図13は、管理テーブルT1の一例を示す図である。図13に示す管理テーブルT1は、発着ホーム毎に、対応する運行情報と乗客コンベアの識別情報とを紐づけている。図13には乗客コンベアの紐づけの一例としてホームに直接アクセスする1階エスカレータと、改札口から各ホームの1階エスカレータに乗り継ぐための2階の共通エスカレータ(2階改札エスカレータ)とを紐づけている。1階エスカレータは、1番ホームと2番ホームとで共通の1・2番ホームエスカレータ、3番ホームと4番ホームとで共通の3・4番ホームエスカレータなどを紐づける。2階エスカレータは、ホームに関係なく共通であるため、2階改札エスカレータとして示している。また、この例では改札と各ホーム間を輸送するエレベータも紐づけている。
さらに、タイミング調整量の項目も設けている。タイミング調整量は、ホームに距離が近いものほど不要(0秒)とし、ホームから距離が離れるに従い「要」として調整量を設定している。例えば、1番ホームに到着する列車が2分以内に到着するかを判定する場合、1階1・2番ホームエスカレータでは2分以内で判定し、2階改札エスカレータでは2分+2分=4分以内で判定する。つまり、2階改札エスカレータは列車到着の4分前に運転が自動で切り替えられ、1階ホームエスカレータは列車到着の2分前になってから運転が自動で切り替えられる。
各乗客コンベアの制御については、第1の実施形態で示した乗客コンベアでの制御とほぼ同様である。よって、説明の繰り返しになるため、これ以上の詳しい説明は省略する。
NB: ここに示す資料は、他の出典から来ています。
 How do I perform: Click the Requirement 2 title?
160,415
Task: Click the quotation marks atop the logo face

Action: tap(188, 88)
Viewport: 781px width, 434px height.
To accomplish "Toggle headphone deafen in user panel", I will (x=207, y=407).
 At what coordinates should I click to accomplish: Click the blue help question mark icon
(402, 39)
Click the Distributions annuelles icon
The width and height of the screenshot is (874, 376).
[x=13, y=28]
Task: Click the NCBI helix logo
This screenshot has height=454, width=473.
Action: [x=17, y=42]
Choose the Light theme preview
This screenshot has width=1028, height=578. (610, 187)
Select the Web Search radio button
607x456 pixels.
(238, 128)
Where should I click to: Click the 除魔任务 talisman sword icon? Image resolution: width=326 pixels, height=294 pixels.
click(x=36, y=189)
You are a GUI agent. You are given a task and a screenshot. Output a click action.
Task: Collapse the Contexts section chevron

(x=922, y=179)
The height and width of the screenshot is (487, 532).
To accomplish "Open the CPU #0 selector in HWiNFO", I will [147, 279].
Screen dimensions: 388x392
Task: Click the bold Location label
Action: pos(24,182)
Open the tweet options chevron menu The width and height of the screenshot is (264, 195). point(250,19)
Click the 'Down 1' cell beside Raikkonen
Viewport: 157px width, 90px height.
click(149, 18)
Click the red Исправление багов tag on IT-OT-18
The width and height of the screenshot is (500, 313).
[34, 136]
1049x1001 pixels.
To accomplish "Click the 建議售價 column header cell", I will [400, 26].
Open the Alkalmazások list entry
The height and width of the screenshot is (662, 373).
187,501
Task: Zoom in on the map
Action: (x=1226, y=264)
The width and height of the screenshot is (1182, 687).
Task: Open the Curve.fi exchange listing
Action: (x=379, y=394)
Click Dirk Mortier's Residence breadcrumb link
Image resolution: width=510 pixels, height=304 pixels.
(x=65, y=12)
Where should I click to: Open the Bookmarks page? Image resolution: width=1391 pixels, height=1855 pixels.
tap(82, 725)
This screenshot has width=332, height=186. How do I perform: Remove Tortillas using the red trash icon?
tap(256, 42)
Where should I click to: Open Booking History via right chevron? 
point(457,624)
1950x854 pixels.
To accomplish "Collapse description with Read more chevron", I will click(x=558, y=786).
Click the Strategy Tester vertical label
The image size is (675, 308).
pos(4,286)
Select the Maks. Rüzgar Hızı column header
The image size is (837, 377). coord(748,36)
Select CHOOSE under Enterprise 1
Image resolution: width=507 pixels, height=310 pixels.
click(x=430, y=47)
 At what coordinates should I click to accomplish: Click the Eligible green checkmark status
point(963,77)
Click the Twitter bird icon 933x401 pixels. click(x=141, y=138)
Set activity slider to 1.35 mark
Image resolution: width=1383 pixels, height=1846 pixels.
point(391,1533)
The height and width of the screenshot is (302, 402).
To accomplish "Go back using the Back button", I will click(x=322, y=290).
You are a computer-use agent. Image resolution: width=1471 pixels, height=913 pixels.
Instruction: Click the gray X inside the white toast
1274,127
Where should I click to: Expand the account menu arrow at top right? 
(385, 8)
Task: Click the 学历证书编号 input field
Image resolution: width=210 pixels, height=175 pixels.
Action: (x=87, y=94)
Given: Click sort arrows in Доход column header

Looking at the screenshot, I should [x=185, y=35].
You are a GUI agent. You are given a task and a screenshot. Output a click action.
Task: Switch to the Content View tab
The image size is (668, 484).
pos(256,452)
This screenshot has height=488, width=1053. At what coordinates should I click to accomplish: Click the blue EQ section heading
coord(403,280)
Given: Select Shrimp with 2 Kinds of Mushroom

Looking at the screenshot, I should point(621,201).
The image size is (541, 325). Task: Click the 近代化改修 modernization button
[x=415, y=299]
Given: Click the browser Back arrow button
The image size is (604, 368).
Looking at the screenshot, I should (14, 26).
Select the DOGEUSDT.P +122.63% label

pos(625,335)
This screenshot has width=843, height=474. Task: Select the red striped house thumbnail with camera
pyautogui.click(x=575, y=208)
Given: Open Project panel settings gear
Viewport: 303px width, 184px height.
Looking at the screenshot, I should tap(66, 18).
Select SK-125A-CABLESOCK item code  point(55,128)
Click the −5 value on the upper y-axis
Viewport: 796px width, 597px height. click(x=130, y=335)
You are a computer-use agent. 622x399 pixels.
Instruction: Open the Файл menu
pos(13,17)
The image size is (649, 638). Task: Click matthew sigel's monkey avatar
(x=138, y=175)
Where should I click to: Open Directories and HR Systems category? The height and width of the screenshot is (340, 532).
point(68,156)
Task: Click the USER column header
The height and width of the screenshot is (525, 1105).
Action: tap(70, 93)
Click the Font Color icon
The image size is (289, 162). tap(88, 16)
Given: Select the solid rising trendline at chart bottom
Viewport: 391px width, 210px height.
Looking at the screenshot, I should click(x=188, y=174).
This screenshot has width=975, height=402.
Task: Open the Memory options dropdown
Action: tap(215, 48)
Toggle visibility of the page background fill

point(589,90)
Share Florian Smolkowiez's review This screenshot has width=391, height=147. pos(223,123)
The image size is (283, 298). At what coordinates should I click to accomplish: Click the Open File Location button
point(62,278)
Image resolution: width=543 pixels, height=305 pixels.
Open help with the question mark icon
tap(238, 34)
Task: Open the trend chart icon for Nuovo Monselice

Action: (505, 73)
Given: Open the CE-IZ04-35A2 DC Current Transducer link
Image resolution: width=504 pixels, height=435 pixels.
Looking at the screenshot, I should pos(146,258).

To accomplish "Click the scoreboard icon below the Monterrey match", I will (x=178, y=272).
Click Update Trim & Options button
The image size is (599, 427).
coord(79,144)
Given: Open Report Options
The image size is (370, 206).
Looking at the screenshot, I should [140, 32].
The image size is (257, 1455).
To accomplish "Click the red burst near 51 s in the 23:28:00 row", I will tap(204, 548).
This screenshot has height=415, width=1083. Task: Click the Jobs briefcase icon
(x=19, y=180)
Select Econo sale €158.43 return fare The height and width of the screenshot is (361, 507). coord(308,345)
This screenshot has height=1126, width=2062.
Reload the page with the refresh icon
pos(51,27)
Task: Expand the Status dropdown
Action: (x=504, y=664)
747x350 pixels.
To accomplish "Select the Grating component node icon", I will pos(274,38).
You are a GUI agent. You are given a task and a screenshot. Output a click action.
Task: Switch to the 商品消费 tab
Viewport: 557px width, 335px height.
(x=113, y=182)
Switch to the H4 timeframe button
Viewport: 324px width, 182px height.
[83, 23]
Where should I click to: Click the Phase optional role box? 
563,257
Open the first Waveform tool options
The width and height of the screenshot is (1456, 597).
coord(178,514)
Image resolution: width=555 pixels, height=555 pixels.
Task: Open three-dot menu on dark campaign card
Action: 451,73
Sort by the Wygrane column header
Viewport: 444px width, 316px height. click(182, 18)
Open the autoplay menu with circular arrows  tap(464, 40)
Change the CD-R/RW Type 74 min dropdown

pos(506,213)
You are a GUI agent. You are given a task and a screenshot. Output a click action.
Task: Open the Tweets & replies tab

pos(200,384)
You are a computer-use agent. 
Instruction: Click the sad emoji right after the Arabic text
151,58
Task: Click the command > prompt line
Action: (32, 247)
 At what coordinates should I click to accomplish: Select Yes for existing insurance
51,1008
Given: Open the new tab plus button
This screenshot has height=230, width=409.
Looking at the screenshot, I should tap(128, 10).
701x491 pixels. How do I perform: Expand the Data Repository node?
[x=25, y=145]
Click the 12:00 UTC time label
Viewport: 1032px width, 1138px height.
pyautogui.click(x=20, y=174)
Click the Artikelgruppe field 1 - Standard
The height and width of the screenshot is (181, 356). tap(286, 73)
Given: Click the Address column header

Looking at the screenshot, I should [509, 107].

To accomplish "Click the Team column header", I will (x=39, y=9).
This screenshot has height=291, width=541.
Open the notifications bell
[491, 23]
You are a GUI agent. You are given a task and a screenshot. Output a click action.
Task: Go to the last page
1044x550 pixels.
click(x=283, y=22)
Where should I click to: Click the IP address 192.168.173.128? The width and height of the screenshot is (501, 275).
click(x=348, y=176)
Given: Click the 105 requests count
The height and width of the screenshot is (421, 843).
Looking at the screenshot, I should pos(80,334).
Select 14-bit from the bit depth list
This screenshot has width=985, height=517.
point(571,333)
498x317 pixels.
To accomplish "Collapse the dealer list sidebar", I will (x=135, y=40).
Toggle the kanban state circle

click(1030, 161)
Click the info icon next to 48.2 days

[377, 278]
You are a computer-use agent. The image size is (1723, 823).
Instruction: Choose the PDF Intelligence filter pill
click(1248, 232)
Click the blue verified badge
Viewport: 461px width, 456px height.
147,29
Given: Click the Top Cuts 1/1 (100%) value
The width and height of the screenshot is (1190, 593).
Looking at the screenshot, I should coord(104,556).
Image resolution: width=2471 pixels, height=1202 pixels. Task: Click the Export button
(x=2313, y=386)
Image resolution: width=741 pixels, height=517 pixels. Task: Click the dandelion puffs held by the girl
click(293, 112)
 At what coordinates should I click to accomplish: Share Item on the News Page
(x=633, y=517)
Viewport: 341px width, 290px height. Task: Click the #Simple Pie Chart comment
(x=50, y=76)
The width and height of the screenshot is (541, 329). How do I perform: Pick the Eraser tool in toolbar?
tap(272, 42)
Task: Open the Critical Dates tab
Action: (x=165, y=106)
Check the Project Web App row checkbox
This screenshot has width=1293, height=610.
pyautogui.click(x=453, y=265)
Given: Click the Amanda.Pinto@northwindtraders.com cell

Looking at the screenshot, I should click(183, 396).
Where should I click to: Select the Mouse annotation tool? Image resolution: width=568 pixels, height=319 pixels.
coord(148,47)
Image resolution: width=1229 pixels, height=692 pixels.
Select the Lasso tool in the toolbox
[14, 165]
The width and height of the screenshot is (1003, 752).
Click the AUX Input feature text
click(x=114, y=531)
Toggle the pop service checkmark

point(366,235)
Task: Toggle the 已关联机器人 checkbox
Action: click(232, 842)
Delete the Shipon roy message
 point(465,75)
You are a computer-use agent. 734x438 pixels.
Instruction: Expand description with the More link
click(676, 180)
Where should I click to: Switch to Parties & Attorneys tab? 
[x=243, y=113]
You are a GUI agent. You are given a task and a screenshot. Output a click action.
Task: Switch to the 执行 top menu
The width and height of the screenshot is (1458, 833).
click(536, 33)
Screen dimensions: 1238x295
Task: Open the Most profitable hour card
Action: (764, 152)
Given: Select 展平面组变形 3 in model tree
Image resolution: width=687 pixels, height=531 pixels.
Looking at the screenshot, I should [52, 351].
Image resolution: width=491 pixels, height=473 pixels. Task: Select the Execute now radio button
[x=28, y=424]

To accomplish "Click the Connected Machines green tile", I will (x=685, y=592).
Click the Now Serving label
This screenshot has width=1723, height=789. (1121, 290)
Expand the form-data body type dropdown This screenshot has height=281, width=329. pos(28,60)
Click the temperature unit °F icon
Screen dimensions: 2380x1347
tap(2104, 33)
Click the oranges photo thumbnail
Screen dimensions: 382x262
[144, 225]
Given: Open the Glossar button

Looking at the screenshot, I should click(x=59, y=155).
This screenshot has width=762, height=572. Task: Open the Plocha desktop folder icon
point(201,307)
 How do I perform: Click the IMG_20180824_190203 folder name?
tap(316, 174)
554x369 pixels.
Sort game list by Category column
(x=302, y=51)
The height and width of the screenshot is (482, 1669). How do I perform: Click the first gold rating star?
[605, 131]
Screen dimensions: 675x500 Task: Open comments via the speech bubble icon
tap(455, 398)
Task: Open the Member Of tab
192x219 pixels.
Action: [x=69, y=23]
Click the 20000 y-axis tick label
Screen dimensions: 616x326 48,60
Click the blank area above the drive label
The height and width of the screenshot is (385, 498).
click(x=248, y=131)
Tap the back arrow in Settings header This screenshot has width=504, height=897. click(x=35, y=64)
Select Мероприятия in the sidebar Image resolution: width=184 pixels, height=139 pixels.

このように第2の実施形態では、管理装置が経時変化情報を集中的に管理し、管理範囲の各乗客コンベアの運転を制御する。なお、管理装置をもたず、乗客コンベア同士が通信を行って各乗客コンベアの運転を最適に制御してもよい。
本発明の実施形態および変形例を説明したが、これらは、例として提示したものであり、発明の範囲を限定することは意図していない。これら新規な実施形態および変形例は、その他の様々な形態で実施されることが可能であり、発明の要旨を逸脱しない範囲で、種々の省略、置き換え、変更を行うことができる。これら実施形態および変形例は、発明の範囲や要旨に含まれるとともに、特許請求の範囲に記載された発明とその均等の範囲に含まれる。